She endorses reimbursing staff members for time and expenses. But, she noted: “There’s good evidence from behavioral economics that offering money signals taking risks. These vaccines really are safe and effective, so we don’t want to solidify people’s fears.”
Although Covid-19 cases and deaths are falling in long-term facilities, even those with high vaccination rates will need to stay on guard. New residents arrive continually, and employees leave; turnover among nursing staffs in nursing homes is extraordinarily high, an annual average of 128 percent, a new study has found. That means that after a year, all the original nursing staff members will have left, and so will 28 percent of their replacements.
Probably the thorniest problem is vaccinating the largest segment of the nation’s direct care workers, the roughly 2.3 million people working in private homes.
“It’s going pretty badly,” said Vicki Hoak, executive director of the Home Care Association of America, which represents 3,200 home care agencies. Although home care workers are given priority for vaccinations in every state, they are struggling to get them, she said.
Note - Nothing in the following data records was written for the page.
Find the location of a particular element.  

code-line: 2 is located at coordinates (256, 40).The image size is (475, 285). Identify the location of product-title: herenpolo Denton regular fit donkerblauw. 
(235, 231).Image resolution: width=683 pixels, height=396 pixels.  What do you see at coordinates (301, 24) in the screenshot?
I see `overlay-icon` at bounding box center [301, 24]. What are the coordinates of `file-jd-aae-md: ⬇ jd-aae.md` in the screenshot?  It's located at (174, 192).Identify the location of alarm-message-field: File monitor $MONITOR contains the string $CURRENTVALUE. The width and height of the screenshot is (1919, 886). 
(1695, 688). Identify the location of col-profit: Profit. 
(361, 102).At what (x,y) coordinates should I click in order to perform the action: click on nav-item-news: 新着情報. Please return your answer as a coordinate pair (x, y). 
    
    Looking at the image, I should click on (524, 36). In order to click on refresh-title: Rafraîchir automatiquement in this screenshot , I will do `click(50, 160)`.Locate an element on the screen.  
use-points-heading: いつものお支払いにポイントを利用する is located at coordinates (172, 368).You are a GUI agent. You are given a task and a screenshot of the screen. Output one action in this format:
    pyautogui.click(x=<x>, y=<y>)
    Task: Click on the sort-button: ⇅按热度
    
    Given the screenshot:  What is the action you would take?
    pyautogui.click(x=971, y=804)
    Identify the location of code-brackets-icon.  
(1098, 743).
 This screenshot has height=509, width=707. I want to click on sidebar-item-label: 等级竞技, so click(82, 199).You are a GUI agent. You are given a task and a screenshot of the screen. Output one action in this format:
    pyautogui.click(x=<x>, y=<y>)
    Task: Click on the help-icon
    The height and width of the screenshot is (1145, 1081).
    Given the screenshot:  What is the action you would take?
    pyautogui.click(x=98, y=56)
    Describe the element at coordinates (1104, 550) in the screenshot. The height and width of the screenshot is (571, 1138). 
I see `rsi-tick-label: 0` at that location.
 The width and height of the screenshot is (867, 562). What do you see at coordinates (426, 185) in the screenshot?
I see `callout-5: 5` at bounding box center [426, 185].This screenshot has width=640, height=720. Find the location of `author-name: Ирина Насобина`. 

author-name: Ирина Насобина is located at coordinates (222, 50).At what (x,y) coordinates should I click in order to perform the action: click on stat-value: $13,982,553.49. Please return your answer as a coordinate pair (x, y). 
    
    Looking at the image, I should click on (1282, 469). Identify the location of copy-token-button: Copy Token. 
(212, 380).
Like the rest of the direct care work force, home care workers are primarily women of color, many of them immigrants. At an average $12.12 an hour in 2019, they are the lowest-paid group, according to the research and advocacy group PHI. Almost half rely on some form of public assistance, like Medicaid or food programs.
Without a central workplace, they will be harder to reach, educate and vaccinate than aides in nursing homes and assisted living centers. (Some, privately hired by individuals and families through the so-called gray market, don’t work for agencies at all.)
“Vaccine hesitancy is absolutely a factor, but more so is the lack of easily accessible opportunities to get vaccinated,” said April Verrett, president of S.E.I.U. Local 2015, the union representing almost 400,000 home care aides in California.